EXERCISE PROMPT =
Filter the data for lines with the word "agent" and copy those lines.
_____
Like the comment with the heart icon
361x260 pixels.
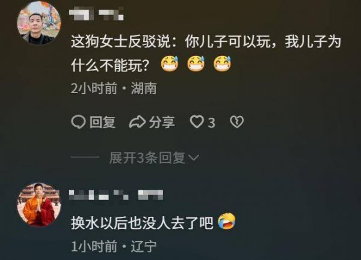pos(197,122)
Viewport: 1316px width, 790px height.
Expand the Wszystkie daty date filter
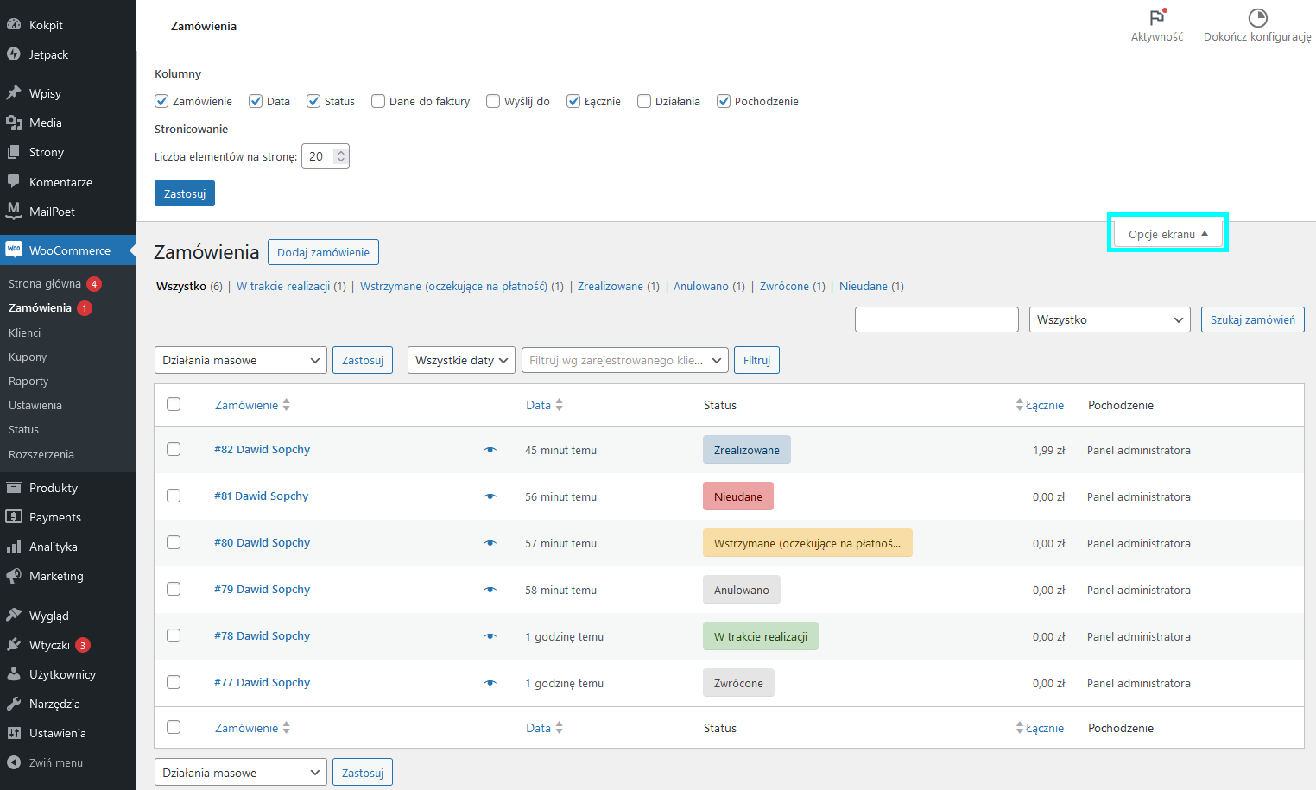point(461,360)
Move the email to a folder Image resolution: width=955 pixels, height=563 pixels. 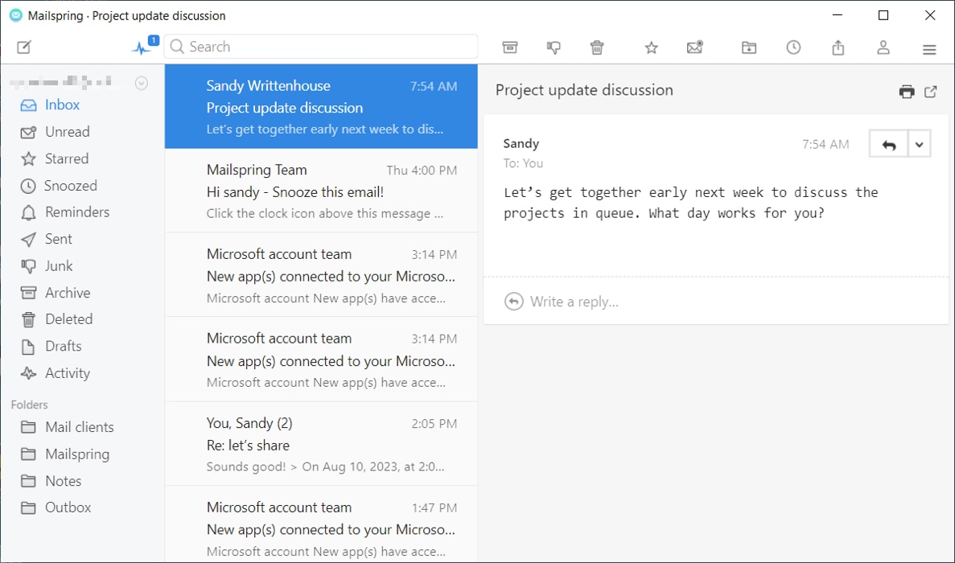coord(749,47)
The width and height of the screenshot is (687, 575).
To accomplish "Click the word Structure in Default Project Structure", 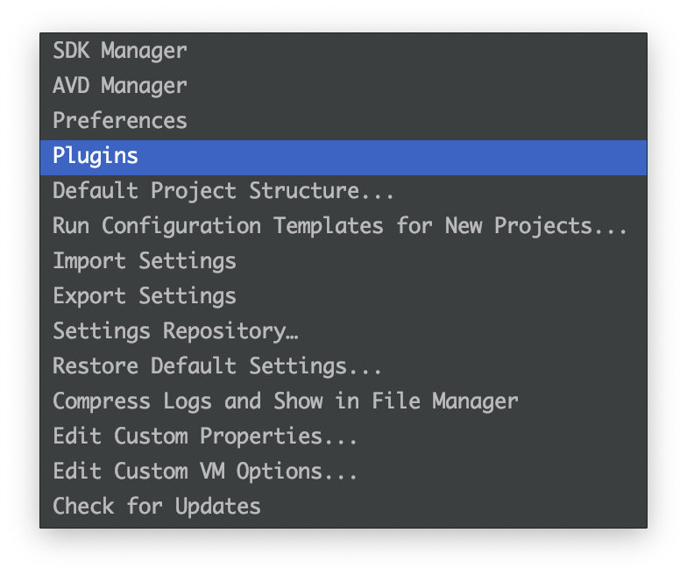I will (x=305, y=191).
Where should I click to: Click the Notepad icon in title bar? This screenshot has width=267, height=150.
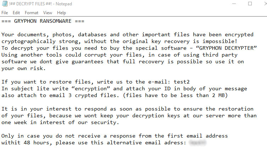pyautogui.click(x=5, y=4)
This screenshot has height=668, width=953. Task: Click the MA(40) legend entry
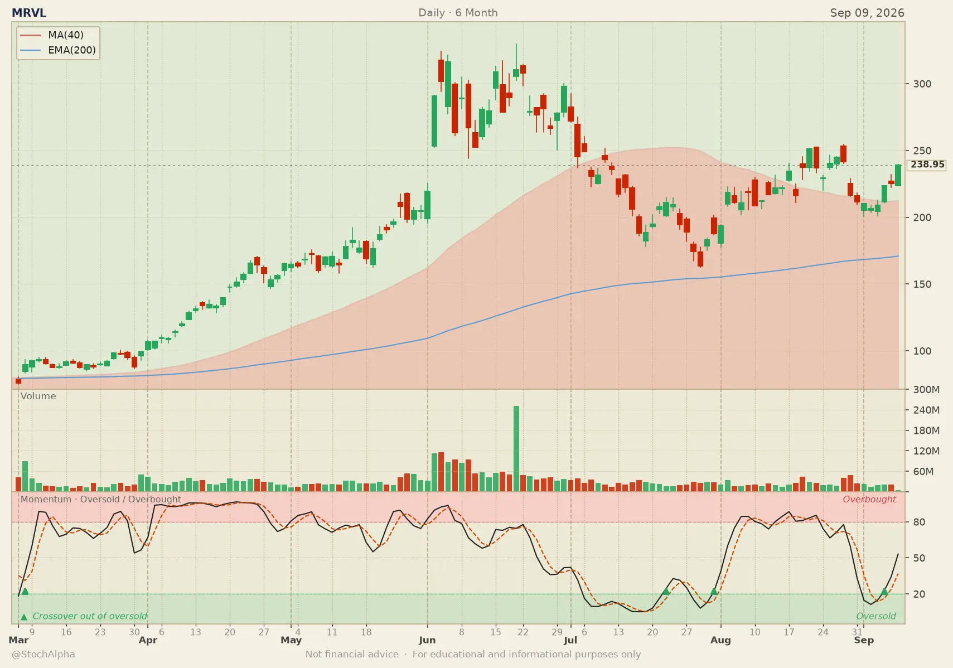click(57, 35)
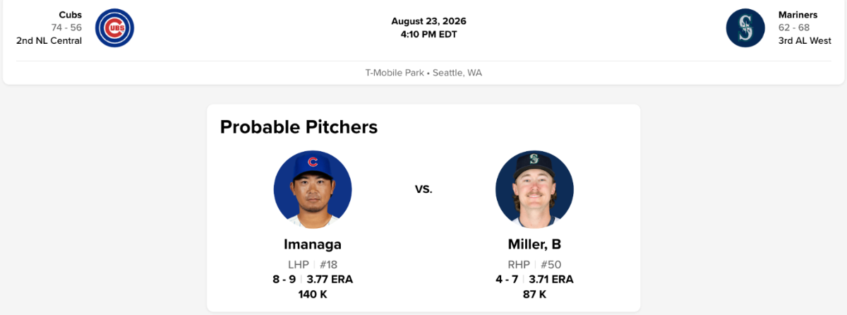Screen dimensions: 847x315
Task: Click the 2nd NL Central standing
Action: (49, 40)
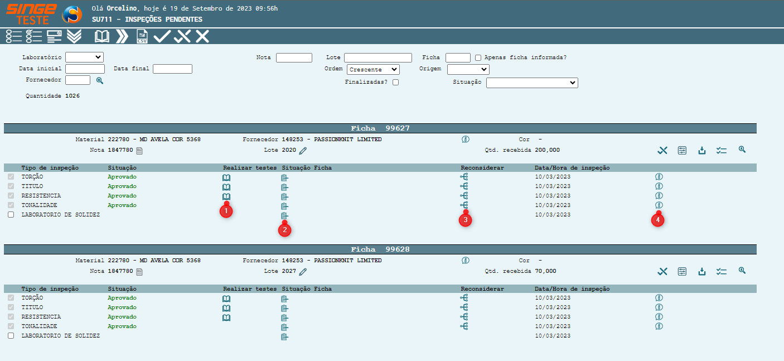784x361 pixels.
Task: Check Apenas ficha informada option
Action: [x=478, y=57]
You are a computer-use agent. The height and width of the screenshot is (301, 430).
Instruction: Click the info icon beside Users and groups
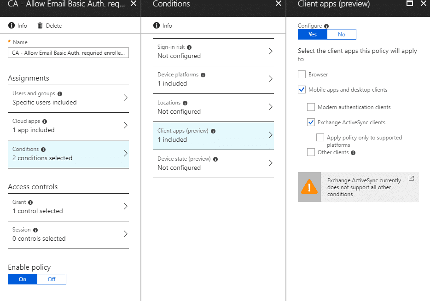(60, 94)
_____
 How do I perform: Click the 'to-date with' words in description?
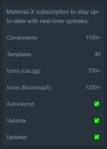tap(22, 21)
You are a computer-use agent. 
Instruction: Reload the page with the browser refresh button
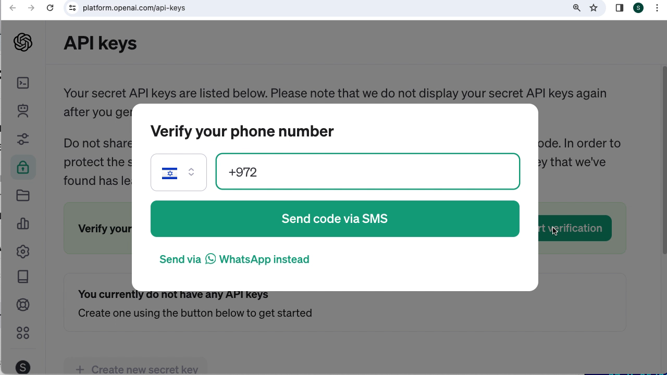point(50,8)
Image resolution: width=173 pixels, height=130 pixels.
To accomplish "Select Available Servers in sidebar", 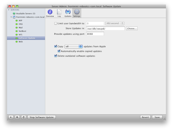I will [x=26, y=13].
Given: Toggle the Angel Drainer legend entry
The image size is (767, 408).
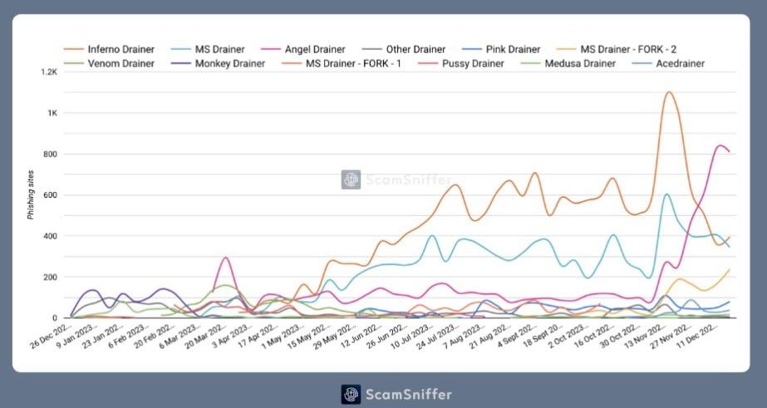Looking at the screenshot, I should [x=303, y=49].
_____
ANSWER BOX =
You are a computer-use agent. The height and width of the screenshot is (301, 430).
You are a computer-use agent. 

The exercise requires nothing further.